■ **About this task**:
Find the line containing "Given: Switch to Home filter for Lazio" in the listing below. Repeat it exactly, along with each following line up to and including the one containing "The image size is (700, 531).".

■ **Material for the task**:
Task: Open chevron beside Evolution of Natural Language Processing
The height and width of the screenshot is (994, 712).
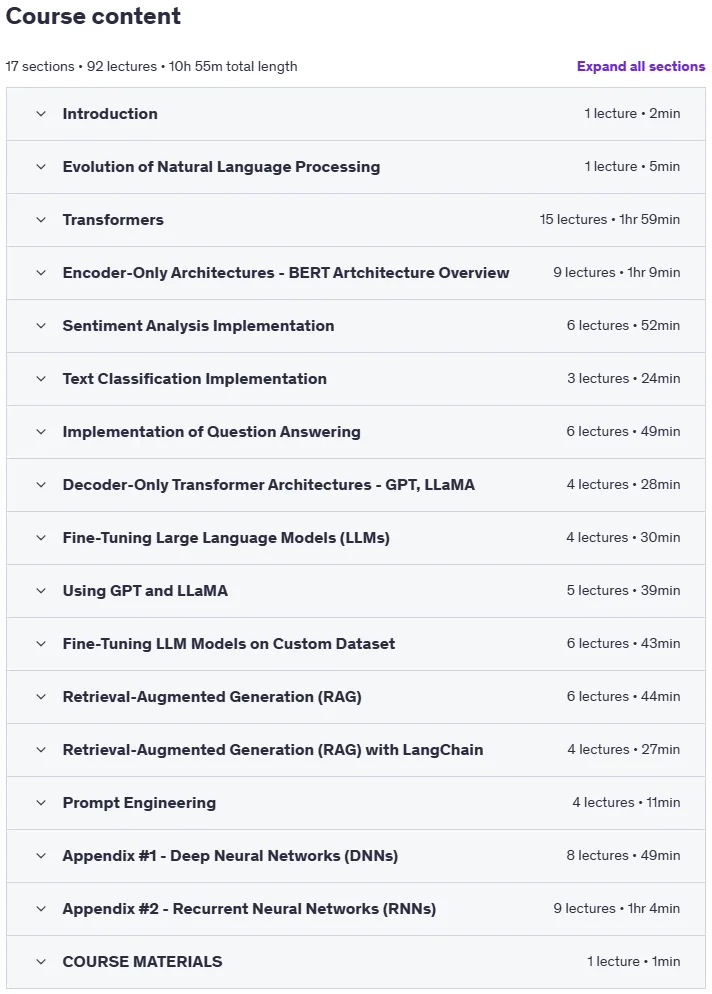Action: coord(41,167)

* * *

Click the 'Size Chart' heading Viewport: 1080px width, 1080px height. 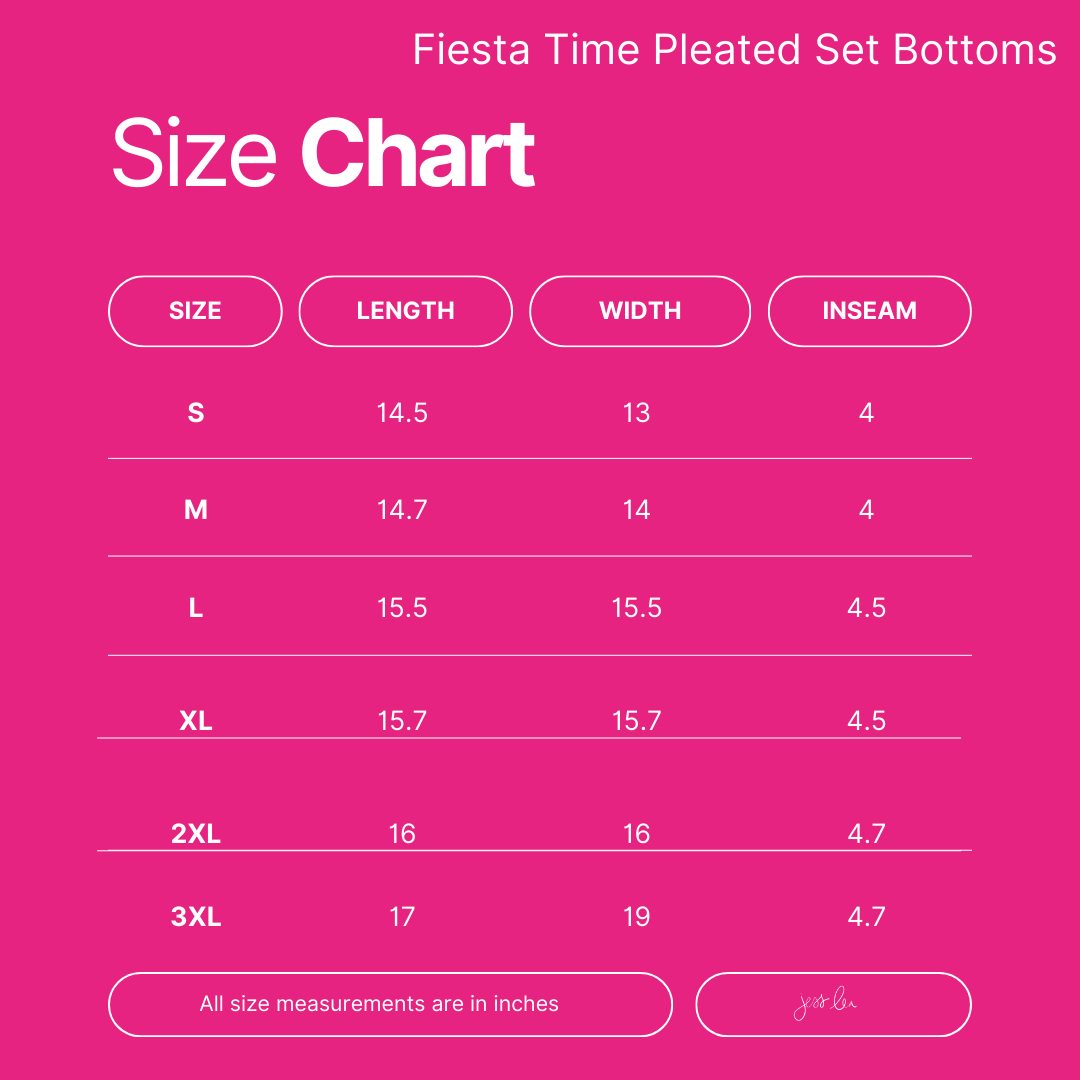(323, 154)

--

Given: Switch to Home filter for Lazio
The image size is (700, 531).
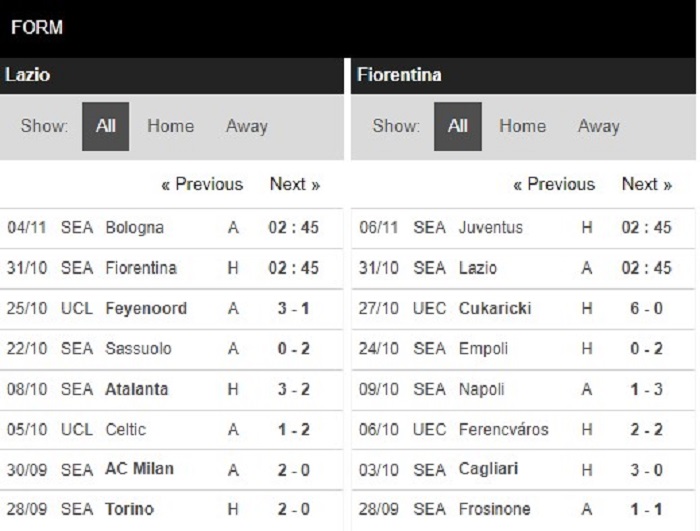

■ **Result**:
Given: Switch to Home filter for Lazio
The image size is (700, 531).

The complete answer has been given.